# Work request
Transcribe the entries below exactly, starting with the line that has "This screenshot has width=813, height=405." and stopping after the line that has "Screen dimensions: 1199x936"; no pictures belong in the copy.

• • • • • • •

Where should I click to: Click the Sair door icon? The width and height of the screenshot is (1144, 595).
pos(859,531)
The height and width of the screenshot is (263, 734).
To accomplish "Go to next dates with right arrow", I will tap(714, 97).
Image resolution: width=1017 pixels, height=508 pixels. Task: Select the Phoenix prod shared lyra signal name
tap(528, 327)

• • • • • • •

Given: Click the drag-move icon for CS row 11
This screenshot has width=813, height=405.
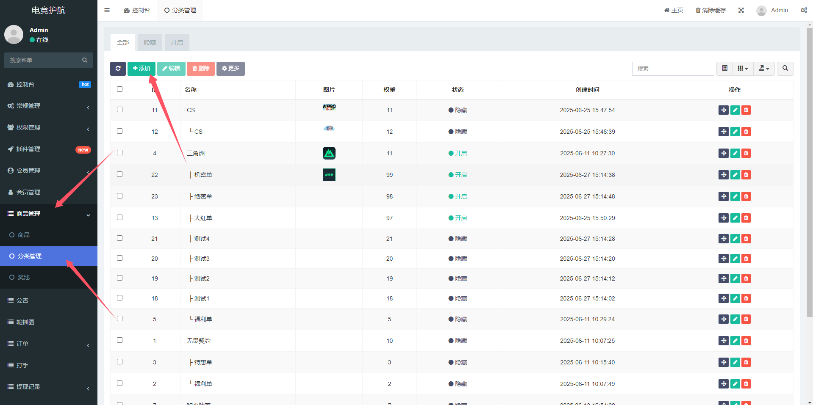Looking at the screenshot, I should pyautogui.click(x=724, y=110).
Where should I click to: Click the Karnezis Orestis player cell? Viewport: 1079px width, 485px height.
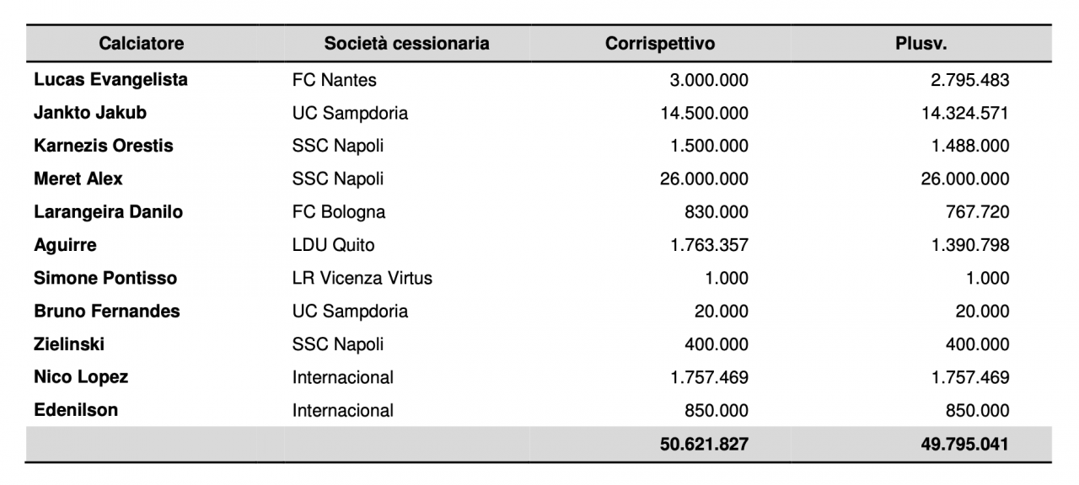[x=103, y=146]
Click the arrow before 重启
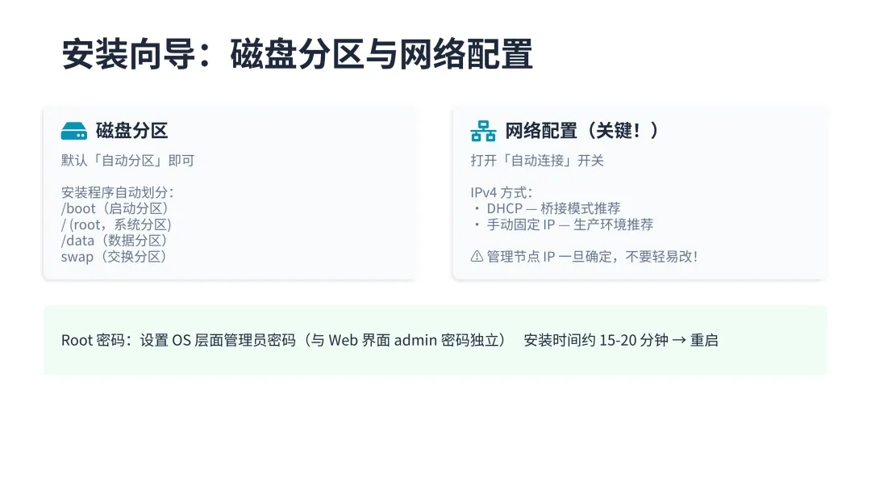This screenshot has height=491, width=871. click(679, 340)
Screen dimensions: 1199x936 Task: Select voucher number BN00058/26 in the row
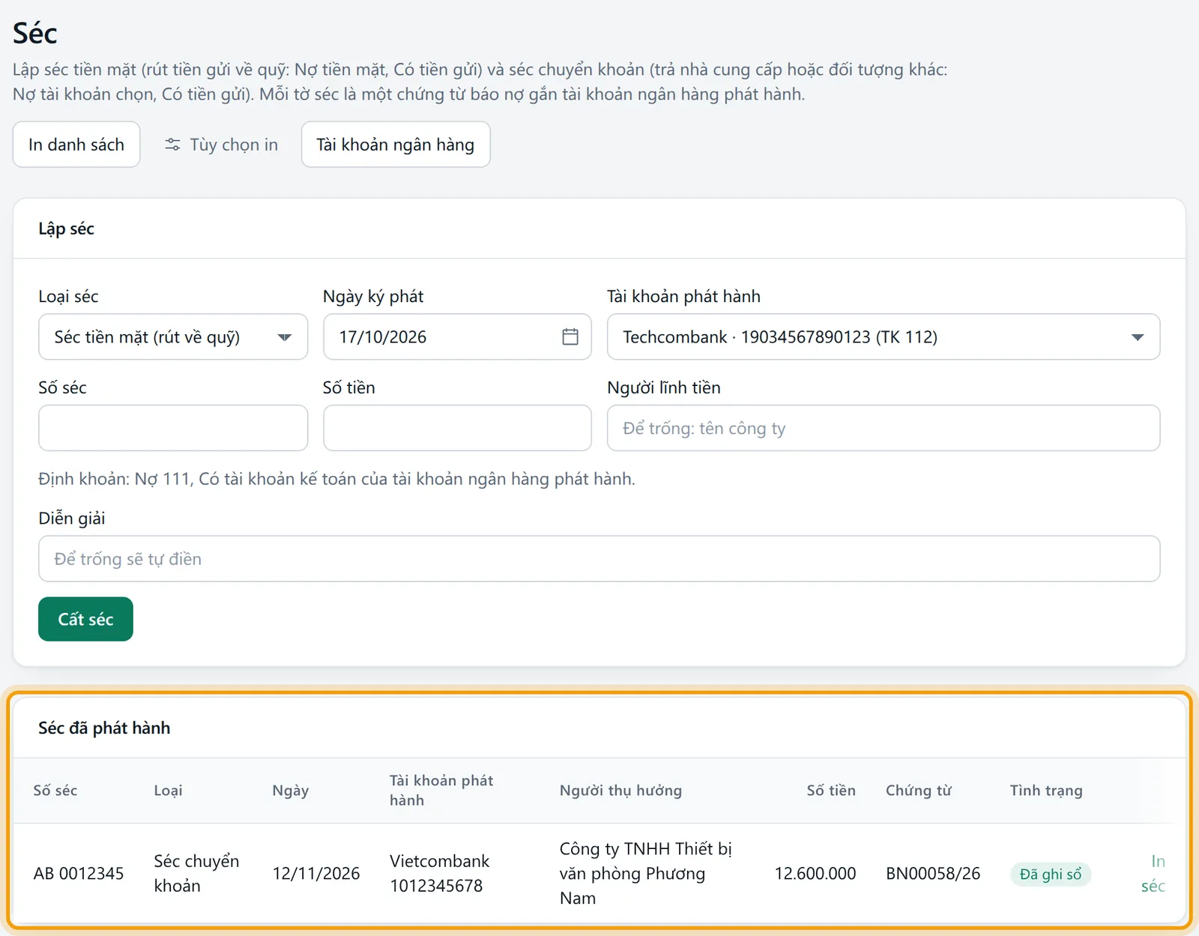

• • • • • • •

# Response to this task
This screenshot has width=813, height=405.
Looking at the screenshot, I should pyautogui.click(x=724, y=110).
Where should I click to: Click the Karnezis Orestis player cell? Viewport: 1079px width, 485px height.
[x=103, y=146]
Click the arrow before 重启
This screenshot has height=491, width=871. click(679, 340)
Screen dimensions: 1199x936 Task: Select voucher number BN00058/26 in the row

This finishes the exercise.